Monday, June 21, 2010

http://www.guardian.co.uk/journalismcompetition/killing-india-poor-with-impunity Killing India's Poor With Impunity

http://www.guardian.co.uk/journalismcompetition/killing-india-poor-with-impunity

Killing India's Poor With Impunity

"You can beat me with 10 lathis (sticks) or I can give you 10,000 rupees but please don't involve me in fake cases," begged Pahallu Musahar to the police as he burst into tears.

The police from one of the stations in Uttar Pradesh had come to Pahallu's house to enquire about his absconding brother Umesh. Umesh was allegedly involved in criminal activities, but unable to find him, the police decided to target his family for information. They were unrelenting in their brutality.

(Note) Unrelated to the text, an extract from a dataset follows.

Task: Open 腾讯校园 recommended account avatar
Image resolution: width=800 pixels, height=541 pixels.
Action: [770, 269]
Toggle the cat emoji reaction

The police ignored Pahallu's pleas that the family had lost touch with Umesh. Instead, Pahallu was beaten, tortured and then thrown into prison for a month and seven days. He now faces charges in two fake cases – one for possessing drugs and another for making cartridges for guns.

During the last decade when India's status as an emerging power and a vibrant democracy have been heralded around the world, the poor in India have experienced a much greater degree of police violence and a serious erosion of their civil and political rights.

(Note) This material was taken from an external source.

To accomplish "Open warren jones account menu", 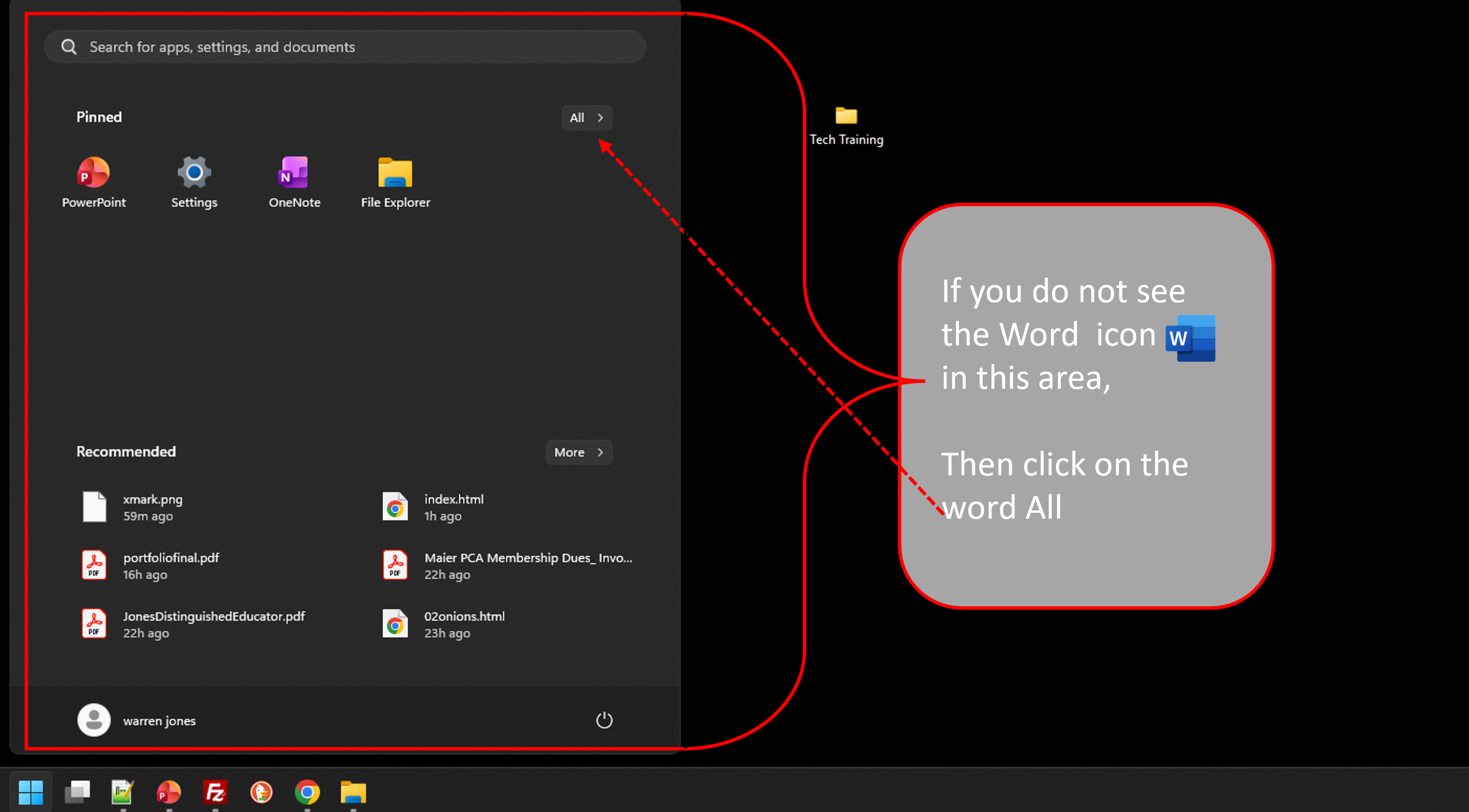I will (137, 719).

For the poor in India, Pahallu's story is all too commonplace - the midnight knock, the brutality at the police station, the long, Kafkaesque slog in a court of law or increasingly now, simply a gun-shot. Pahallu could have ended up in an "encounter" with the police, a sinister euphemism in India for extra-judicial killings.

Since the year 2000, across India, from Kashmir in the north to Tamil Nadu in the south there has been a 41.66% rise in the number of custodial killings according to statistics released by the Asian Centre for Human Rights (ACHR) in New Delhi.

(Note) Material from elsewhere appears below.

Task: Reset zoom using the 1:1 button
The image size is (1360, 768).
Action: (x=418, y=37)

"It is the aam aadmi (common man) who are (sic) the majority victims of torture and other inhuman and degrading treatment. However, the UPA government has failed to address the issue of torture and other human rights violations," said Suhas Chakma, Director, ACHR.

The statistics on poverty in India vary, but the figure hovers anywhere between 26% – 42% of a population of 1.1bn. For a majority of these people Indian democracy offers no freedom and the Indian constitution offers no equality. Already experiencing the structural violence of caste prejudice, poverty, illiteracy and malnutrition, the police compound their misery by offering little or no access to justice.

The spread of the Naxal insurgency through district after district in rural India is a testimony to the failure of state institutions and the police in particular.

A report submitted by an Expert Group to the Planning Commission of India, titled 'Development Challenges in Extremist Affected Areas' discusses how current police practices have made the Naxal movement attractive for people in rural areas. "The movement does provide protection to the weak against the powerful" something the police have failed hopelessly to do. The report adds that the weaker sections of society, "have no faith that justice will be done to them against the powerful."

Yet there is a deafening silence from the middle class about such police brutality against the poor. "There is so much crime that the middle class conscience also approves of such "encounters". What do you do?" asks Sudha Ramalingam, National Vice-President of the People's Union for Civil Liberties (PUCL).

In militarised states like Kashmir and Manipur the Armed Forces Special Powers Act (AFSPA) has given the military sweeping powers to kill people with complete impunity. But even in states like Tamil Nadu which have a relatively better law and order situation, police behaviour has become more and more brazen. Henry Tiphagne, Executive Director of NGO People's Watch, in an affidavit filed before the Madras High Court, says, "Most of those killed in "encounters" are persons with a history of criminal involvement who were not convicted. Police thus act as vigilantes, bypassing the criminal justice system and Courts of law, to exact their brand of justice."

"I thought the police would kill me in an encounter," Pahallu Musahar later told the People's Vigilance Committee on Human Rights (PVCHR). He and his family live like pariahs in their community today because people look at them suspiciously, but just being alive has been a fate more fortunate than that of many others.